I think they've just redefined "AI safety" as an analogue of "brand safety." To corporations, that's what safety means:

https://en.wikipedia.org/wiki/Brand_safety


When car companies talk about safety, they mean the car is unlikely to kill its occupants, rather than that the stereo plays only unoffensive music to protect the brand.

AI safety is a thing apart from brand safety, and OpenAI would be well aware of this, just like GM is aware of what crash safety means.


> they mean the car is unlikely to kill its occupants, rather than that the stereo plays only unoffensive music to protect the brand

Right, so in that case the occupants are their customers, and they're hopefully protecting them from harm.
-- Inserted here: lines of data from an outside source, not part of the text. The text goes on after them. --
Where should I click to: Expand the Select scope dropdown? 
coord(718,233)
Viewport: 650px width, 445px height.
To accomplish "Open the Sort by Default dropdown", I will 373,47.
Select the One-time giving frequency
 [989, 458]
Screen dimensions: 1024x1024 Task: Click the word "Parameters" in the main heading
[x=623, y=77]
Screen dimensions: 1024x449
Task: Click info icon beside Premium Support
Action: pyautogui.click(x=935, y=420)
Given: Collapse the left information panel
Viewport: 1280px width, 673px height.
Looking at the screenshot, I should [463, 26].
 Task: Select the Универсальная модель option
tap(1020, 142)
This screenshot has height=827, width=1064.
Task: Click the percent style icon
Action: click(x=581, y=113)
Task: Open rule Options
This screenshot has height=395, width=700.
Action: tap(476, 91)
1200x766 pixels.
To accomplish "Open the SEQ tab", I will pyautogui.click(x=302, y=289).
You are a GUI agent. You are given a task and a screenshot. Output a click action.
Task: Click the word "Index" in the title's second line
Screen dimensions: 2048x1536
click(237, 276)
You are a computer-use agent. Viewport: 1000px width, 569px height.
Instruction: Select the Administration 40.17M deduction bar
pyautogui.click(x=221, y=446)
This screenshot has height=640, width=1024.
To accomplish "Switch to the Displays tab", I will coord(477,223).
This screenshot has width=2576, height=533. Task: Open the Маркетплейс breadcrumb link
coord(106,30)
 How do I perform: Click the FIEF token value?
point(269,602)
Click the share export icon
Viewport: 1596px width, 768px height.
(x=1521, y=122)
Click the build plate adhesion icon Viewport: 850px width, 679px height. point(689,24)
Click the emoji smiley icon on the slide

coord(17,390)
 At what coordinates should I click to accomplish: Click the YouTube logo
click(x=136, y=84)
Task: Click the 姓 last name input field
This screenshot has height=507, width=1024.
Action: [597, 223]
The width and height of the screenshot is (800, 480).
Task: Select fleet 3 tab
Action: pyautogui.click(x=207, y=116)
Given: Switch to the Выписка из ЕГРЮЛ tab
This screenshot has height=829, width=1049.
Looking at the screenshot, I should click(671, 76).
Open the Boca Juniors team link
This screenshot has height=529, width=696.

They're not optimizing for, say, pedestrian safety[0].

In this case, OpenAI's customers are other companies, and they're keeping them from harm, and the number one harm that companies are worried about re: AI is "what if we deploy an AI tool and it generates nudity etc that damages the bottom line."

I'm not saying this is a good thing, but it seems to describe the situation as it is, doesn't it?

[0] https://driving.ca/auto-news/driver-info/blind-spots-on-pick...


It's the perfect next vehicle for activist-censors to parasitize now that they more-or-less have secured control of "content moderation".